Tanpa perawatan yang benar, dia akan mati disana. Itu akan menyisakan rasa tidak enak untukku.

Walau aku akan sangat senang membayangkan bisa mempermalukan wanita jalang itu sampai mati, tapi bila itu benar terjadi pun tidak akan menguntungkanku.


“Kau sudah bekerja dengan baik, jadi aku tidak akan meninggalkanmu.”


Lagipula, aku akan kerepotan kalau sampai Raphtalia mati.

Tapi juga... Itu benar. Dia adalah mahluk dengan jenis kelamin yang sama dengan wanita jalang itu... sama persis dengan pelacur itu!

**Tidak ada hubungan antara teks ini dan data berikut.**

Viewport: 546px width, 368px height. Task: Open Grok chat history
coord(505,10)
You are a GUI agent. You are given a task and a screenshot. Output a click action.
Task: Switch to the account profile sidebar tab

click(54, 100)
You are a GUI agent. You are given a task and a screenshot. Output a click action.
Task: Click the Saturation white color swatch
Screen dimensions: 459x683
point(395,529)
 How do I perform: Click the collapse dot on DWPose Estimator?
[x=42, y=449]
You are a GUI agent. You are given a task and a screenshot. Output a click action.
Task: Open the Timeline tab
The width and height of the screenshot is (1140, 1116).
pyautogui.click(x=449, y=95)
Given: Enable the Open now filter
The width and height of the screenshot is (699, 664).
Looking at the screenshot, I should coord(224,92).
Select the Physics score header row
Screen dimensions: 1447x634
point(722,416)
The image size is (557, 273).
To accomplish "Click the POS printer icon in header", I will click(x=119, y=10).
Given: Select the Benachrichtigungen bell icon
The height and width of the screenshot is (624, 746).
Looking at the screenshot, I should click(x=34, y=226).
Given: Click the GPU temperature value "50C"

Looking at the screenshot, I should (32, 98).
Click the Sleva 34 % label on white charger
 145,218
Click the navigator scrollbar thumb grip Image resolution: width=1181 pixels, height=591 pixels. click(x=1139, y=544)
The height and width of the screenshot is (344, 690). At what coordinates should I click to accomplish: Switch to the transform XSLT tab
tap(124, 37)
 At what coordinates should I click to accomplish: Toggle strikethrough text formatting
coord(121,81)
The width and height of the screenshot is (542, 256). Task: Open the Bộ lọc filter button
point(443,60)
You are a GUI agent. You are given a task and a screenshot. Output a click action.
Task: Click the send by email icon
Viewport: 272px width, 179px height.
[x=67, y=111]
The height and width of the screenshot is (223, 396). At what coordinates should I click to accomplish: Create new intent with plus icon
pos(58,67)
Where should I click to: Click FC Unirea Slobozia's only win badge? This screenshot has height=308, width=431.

Aku menggelengkan kepalaku berkali-kali.

Aku harus berhenti berpikir seperti ini. Bisa buruk untuk kesehatanku.

Sekarang, aku harus mencari cara untuk bertambah kuat dengan budakku yang satu ini, walaupun hanya sedikit.

EXP 7 X 2


“Aku, ingin memberikan kekuatanku, untuk goshujin, -sama.”


Sejak saat itu, Raphtalia begitu bersemangat untuk menyerang dan membantai monster yang muncul.

Seseorang yang selalu aku butuhkan untuk tetap aman akhirnya kini begitu agresif tanpa keraguan.

Ini adalah perkembangan yang bagus, tapi sepertinya... ia bersemangat untuk alasan yang salah.

Caraku untuk mengatasi masalah ini tidak bisa dibilang benar.

Karena hanya untuk menguntungkan diriku sendiri.

Tetap saja... hal seperti ini lah yang harus dilakukan apapun yang terjadi.


Ketika sore tiba, kami memutuskan untuk beristirahat di dalam hutan. Karena itu kita mencari tempat yang luas, menyalakan api unggun, dan mulai membuat kemah.

Kami membuat rebusan dari daging Usapiru dan tumbuhan yang bisa dimakan yang kami kumpulkan.

Sisa dagingnya kami panggang di api unggunnya.

Walau rencananya kami kembali ke kota besok sore, kami tidak yakin kalau daging monsternya bisa dijual.

Karena aku sedikit tidak yakin, aku menggunakan skill-ku untuk menilai makanannya dan memeriksanya apakah aman untuk dimakan.

Aku memotong sedikit daging yang sudah matang untuk memastikan kalau tidak ada yang salah dengannya. Tapi aku masih tidak tahu seperti apa rasanya.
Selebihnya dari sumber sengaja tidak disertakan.